As an example, we will build a graph junction that represents a pool of workers, where a worker is expressed
as a ``Flow[I,O,_]``, i.e. a simple transformation of jobs of type ``I`` to results of type ``O`` (as you have seen
already, this flow can actually contain a complex graph inside). Our reusable worker pool junction will
not preserve the order of the incoming jobs (they are assumed to have a proper ID field) and it will use a ``Balance``
junction to schedule jobs to available workers. On top of this, our junction will feature a "fastlane", a dedicated port
where jobs of higher priority can be sent.
Altogether, our junction will have two input ports of type ``I`` (for the normal and priority jobs) and an output port
of type ``O``. To represent this interface, we need to define a custom :class:`Shape`. The following lines show how to do that.

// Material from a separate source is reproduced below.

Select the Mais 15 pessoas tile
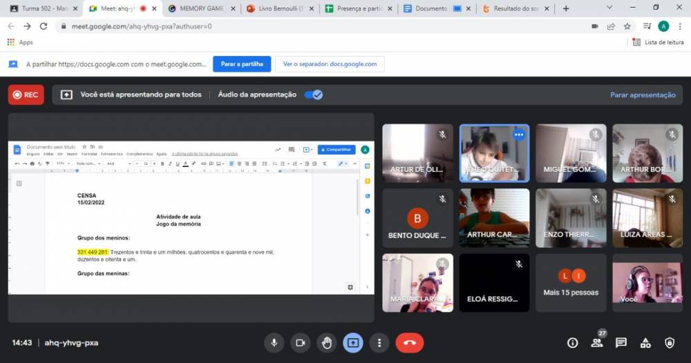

.. includecode:: code/docs/stream/FlowGraphDocSpec.scala#flow-graph-components-shape
In general a custom :class:`Shape` needs to be able to provide all its input and output ports, be able to copy itself, and also be
able to create a new instance from given ports. There are some predefined shapes provided to avoid unnecessary
boilerplate
* :class:`SourceShape`, :class:`SinkShape`, :class:`FlowShape` for simpler shapes,
* :class:`UniformFanInShape` and :class:`UniformFanOutShape` for junctions with multiple input (or output) ports
of the same type,
* :class:`FanInShape1`, :class:`FanInShape2`, ..., :class:`FanOutShape1`, :class:`FanOutShape2`, ... for junctions
with multiple input (or output) ports of different types.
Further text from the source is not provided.